- _Aufgabe 1_
Schreib alle Einträge unten neu und ersetze darin „Length“ durch „Duration“, sonst bleibt alles gleich. Die Bilder lässt du dabei weg.

- _Textauszug_
※ ※ ※
Wie ich in Tromsö auf Nordlichtjagd einem Eisbären in die Fänge ging
bereist am:
One Vision

Wie ich in Tromsö auf Nordlichtjagd einem Eisbären in die Fänge ging

Er hatte einen roten Schal um, seine Frau dabei und einen Manager an der Seite. Seine vier Koffer wurden vom SAS-Mitarbeiter zum Mercedes gefahren, er selbst zog ganz brav das Handgepäck-Köfferchen hinter sich her. Dr. Brian May, Queen Gitarrist, großer Mann mit wuscheligem ergrauten Haar. Er macht wohl Urlaub am Polarkreis und landete zeitgleich in Tromsö. Eigentlich hätte der Start ins lange norwegische Wochenende nicht magischer starten können. Natürlich war ich zu schüchtern und habe kein Foto von Brian und mir verlangt. Auch sonst niemand. Der Mann hat auch mal Urlaub verdient. Andererseits hatte ich auch die leise Hoffnung, wir würden dann doch noch auf demselben Schiff enden und er wäre der Stargast auf der MS Polarlys und exklusiver Konzertpartner oder so… man wird ja noch träumen dürfen!

Der Beweis: Brian war mit mir in Norwegen!

Der Beweis: Brian war mit mir in Norwegen!

Erkundungen am Tromsöysund

Außerdem habe ich heute Nacht vom Polarlicht geträumt. Das kam wohl daher, dass ich gestern von einem Nordlichtposter zur nächsten Polarlichpostkarte gelaufen war. Alles grün! Und weiß. In Tromsö sind zwar nur 0 Grad, aber es liegt und fällt Schnee in reger Regelmäßigkeit, Eis gletschert auf den Gehwegen (zumindest vermutete ich welche unter der Eisschicht) und Zapfen drohen von Dachrinnen zu stürzen. Tromsö ist das Winterwonderland am Tromsöysund mit den buckeligen Brücken (damit die Schiffe durchfahren können) und der eisbergigen Eismeerkathedrale, die gar keine Kathedrale ist. Dafür stehen drei andere, hölzerne Kirchen im Ort herum, die sich sehr wohl Kathedralen nennen dürfen. Wir erfahren das alles von Karina aus Würzburg, die seit 1998 in Norwegen lebt und „das Guiden“ einfach liebt. Heute guided sie unser kleines Pressetrüppchen durch Tromsö = das Tor zum Eismeer und die Hauptstadt der Polarlichter.
※ ※ ※
- _Material zur Übung_
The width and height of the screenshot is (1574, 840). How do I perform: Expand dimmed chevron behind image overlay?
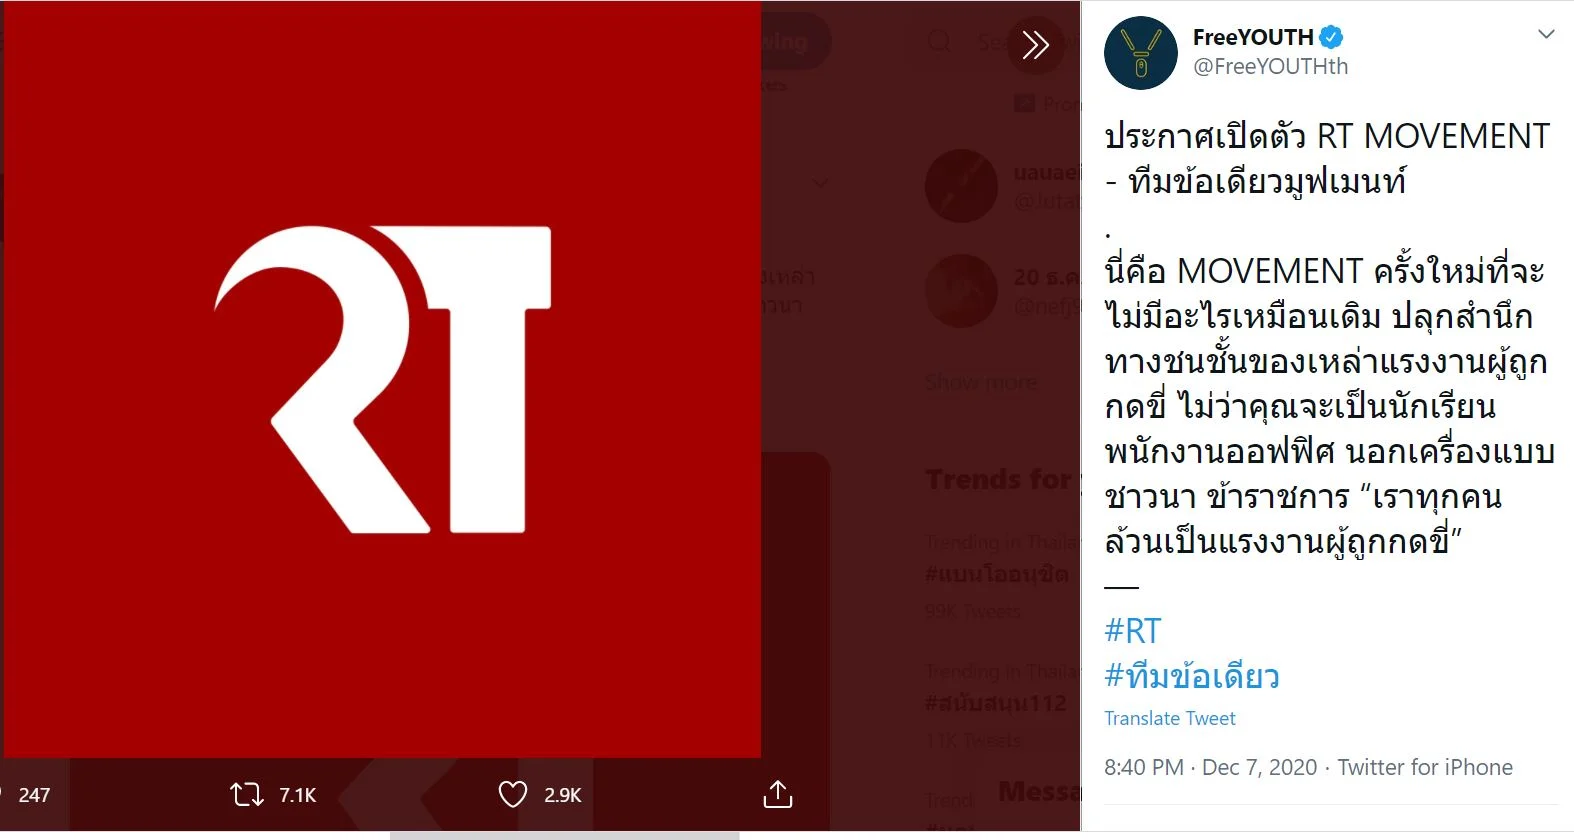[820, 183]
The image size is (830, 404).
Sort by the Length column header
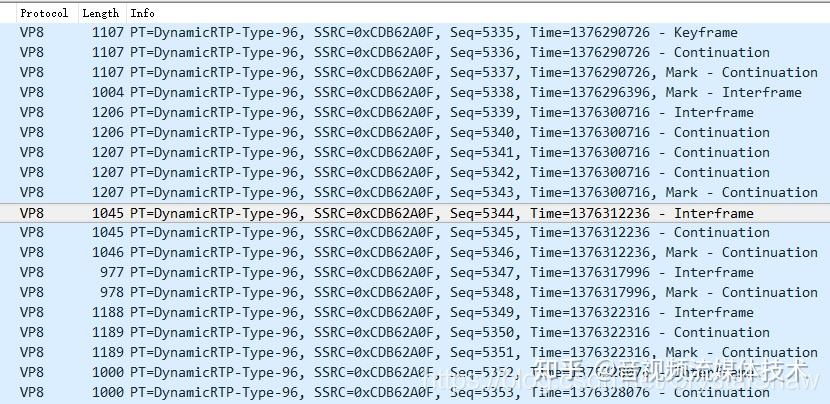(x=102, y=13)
※ ※ ※
- _Aufgabe 2_
Übertrag aus dem Textauszug oben die Stelle von „Er hatte einen“ bis einschließlich „noch träumen dürfen!“ Wort für Wort.

- _Vollständige Lösung 1_
The width and height of the screenshot is (1574, 840). How do I perform: Expand dimmed chevron behind image overlay?
[820, 183]
The image size is (830, 404).
Sort by the Duration column header
(x=102, y=13)

- _Vollständige Lösung 2_
Er hatte einen roten Schal um, seine Frau dabei und einen Manager an der Seite. Seine vier Koffer wurden vom SAS-Mitarbeiter zum Mercedes gefahren, er selbst zog ganz brav das Handgepäck-Köfferchen hinter sich her. Dr. Brian May, Queen Gitarrist, großer Mann mit wuscheligem ergrauten Haar. Er macht wohl Urlaub am Polarkreis und landete zeitgleich in Tromsö. Eigentlich hätte der Start ins lange norwegische Wochenende nicht magischer starten können. Natürlich war ich zu schüchtern und habe kein Foto von Brian und mir verlangt. Auch sonst niemand. Der Mann hat auch mal Urlaub verdient. Andererseits hatte ich auch die leise Hoffnung, wir würden dann doch noch auf demselben Schiff enden und er wäre der Stargast auf der MS Polarlys und exklusiver Konzertpartner oder so… man wird ja noch träumen dürfen!